On November 2015, I happily crossed the border from Sixaola, Costa Rica to Guabito, Panamá successfully with only the following documents on hand:

  • Valid Philippine Passport
  • Valid USA Visa with a stamp to show it has been used at least once
  • Printed copy of an onward flight ticket from Panama
  • $4 Entry fee


Some of my friends who had more powerful passports (Swiss and USA) did not think they needed an onward ticket from Panamá because they had a flight ticket from San Jose, Costa Rica to Europe. They were unfortunately DENIED entry.

Also, it is apparently safer to show an onward flight ticket from Panamá, than to have a bus or boat ticket. Although I have met some travelers who have shown only a bus ticket back to Costa Rica or a boat ticket to Colombia and have been granted a 180 day visa on arrival as well.

I traveled with about a dozen other people through Caribe Shuttle from Puerto Viejo ($30). They did not ask any of us for financial documents that showed $500 in savings, nor did they ask to see a credit card. There’s a 50/50 chance that all of the requirements will be asked so it’s best to have them on hand anyway to avoid delays and unnecessary hassles.

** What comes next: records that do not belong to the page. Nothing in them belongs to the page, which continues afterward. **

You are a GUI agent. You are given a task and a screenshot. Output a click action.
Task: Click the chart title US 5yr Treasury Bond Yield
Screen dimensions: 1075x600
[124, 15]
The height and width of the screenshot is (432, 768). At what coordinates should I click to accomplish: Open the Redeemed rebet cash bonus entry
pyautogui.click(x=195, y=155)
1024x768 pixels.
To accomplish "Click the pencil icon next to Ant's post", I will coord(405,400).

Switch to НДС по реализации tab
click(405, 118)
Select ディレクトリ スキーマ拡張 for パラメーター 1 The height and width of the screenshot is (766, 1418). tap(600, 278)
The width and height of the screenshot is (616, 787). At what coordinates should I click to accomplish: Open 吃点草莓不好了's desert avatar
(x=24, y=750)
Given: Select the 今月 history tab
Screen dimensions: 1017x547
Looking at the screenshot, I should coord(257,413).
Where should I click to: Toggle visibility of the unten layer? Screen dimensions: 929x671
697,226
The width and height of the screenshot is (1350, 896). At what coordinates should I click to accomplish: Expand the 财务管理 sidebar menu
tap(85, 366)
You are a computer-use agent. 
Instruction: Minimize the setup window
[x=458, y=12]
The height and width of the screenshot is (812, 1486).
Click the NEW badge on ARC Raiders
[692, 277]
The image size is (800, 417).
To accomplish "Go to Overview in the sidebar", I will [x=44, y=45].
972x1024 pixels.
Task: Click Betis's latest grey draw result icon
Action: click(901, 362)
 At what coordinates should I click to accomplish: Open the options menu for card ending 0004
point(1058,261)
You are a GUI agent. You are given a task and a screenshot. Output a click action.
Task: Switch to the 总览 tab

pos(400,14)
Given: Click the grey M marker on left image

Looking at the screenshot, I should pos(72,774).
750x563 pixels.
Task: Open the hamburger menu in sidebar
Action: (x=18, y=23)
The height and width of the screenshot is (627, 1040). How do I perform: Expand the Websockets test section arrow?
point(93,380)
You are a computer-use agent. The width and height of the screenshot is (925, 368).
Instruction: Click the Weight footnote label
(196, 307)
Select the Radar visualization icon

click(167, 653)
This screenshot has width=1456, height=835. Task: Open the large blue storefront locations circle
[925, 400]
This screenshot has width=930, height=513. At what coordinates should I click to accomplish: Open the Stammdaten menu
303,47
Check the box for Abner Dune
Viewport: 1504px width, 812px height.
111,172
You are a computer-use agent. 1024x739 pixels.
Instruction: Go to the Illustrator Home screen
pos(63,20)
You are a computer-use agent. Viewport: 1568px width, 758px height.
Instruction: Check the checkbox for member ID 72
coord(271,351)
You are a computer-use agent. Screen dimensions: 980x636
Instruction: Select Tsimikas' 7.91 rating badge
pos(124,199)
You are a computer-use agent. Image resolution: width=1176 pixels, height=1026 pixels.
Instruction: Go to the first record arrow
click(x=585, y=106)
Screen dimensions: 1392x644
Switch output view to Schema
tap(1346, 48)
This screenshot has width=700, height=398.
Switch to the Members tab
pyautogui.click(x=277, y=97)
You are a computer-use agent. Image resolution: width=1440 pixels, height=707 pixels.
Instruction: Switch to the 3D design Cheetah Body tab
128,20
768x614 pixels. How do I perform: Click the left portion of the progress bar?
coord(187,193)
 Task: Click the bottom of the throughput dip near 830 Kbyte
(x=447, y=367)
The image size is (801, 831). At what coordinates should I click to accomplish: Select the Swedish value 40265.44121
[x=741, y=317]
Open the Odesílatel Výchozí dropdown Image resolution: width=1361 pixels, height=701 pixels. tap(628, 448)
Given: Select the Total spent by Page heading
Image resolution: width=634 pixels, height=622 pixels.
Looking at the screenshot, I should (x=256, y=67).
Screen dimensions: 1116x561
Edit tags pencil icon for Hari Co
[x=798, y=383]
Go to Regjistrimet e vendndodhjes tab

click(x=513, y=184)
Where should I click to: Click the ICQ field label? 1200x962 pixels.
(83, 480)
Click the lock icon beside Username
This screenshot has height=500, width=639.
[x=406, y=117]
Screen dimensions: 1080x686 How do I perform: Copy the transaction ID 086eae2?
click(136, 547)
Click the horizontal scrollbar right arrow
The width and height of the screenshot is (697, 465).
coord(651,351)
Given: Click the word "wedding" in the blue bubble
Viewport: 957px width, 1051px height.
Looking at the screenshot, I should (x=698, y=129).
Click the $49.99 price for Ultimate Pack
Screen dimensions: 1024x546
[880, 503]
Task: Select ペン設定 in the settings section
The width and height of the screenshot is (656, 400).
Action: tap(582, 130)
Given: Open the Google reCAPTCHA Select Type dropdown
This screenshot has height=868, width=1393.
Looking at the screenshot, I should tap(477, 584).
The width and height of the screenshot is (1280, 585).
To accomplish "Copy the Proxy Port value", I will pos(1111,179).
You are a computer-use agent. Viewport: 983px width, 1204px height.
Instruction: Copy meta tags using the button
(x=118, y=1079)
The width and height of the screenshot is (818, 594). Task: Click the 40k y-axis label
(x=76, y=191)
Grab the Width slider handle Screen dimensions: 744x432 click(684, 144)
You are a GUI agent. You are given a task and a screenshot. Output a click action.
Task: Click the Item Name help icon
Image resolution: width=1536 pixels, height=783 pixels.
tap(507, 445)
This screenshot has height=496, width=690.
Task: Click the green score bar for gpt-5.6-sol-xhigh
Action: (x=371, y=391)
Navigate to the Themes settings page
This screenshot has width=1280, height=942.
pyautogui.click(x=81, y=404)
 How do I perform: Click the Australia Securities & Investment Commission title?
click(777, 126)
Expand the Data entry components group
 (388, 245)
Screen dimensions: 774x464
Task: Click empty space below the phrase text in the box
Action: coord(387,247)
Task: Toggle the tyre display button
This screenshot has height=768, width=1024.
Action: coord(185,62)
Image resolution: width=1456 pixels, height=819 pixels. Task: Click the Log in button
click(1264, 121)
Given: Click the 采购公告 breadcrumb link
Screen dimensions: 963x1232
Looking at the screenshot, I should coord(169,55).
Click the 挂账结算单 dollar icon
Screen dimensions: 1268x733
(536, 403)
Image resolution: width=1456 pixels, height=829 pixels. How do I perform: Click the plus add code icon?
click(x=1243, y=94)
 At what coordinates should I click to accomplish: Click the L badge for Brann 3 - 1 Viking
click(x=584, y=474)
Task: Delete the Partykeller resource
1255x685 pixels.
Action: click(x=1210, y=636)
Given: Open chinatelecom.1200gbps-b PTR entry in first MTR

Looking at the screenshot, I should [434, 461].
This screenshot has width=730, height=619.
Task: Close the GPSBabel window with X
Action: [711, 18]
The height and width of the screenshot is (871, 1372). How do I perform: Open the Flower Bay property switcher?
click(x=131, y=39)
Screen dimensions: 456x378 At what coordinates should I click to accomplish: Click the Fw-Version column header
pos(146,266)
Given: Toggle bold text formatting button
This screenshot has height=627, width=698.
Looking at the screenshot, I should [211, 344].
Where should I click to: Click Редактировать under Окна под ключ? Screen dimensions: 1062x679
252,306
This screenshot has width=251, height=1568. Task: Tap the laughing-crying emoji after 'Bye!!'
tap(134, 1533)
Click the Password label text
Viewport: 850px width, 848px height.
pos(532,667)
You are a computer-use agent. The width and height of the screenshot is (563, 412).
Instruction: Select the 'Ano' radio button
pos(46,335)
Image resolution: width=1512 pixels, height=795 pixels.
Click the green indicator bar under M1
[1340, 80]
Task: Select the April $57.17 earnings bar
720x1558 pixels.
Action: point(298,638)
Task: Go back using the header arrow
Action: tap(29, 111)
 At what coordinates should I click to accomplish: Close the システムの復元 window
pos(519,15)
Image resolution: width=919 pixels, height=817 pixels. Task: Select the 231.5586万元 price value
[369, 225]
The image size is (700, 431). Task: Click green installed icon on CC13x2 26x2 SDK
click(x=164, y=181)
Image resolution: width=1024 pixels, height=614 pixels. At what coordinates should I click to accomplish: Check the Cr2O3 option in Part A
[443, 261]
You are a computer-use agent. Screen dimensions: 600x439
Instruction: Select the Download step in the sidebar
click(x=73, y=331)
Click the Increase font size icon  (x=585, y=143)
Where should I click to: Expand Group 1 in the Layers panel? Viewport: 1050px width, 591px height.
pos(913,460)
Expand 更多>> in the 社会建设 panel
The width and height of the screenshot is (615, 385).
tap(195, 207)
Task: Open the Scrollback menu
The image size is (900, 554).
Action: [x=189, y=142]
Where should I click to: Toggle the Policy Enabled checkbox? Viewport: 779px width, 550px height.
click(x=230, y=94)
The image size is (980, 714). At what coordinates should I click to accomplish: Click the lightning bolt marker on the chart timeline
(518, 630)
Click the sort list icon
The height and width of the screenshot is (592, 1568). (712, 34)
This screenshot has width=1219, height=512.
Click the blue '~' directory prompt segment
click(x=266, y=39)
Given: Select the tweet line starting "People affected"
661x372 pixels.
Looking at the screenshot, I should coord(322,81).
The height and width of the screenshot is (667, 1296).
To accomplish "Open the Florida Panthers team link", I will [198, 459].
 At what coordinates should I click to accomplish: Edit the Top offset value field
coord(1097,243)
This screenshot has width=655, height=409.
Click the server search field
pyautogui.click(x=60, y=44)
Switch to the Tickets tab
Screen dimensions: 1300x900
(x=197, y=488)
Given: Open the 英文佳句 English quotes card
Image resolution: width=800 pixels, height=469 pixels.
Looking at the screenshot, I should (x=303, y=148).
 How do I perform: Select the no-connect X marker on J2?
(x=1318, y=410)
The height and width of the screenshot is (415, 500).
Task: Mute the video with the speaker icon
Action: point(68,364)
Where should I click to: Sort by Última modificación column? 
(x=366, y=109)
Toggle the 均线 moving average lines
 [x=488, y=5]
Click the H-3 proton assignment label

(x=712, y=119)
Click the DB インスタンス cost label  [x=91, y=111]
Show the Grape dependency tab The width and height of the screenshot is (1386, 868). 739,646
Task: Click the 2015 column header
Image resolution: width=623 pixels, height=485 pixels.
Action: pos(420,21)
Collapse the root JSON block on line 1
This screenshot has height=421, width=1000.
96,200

I have also heard that this visa waiver is applicable to all Central American countries, including Mexico, Guatemala, El Salvador, Belize and Honduras. I have entered Nicaragua successfully and was indeed asked to show my USA Visa and submit a photocopy of it.

So if you hold a third world passport like I do, it’s always best to email or call each country’s consulate to find out if the visa waiver applies to avoid the unnecessary stress and headache of compiling too many documents that wont be needed in the first place.

I will be updating this blog as I am able to confirm or gather more info on the visa waiver.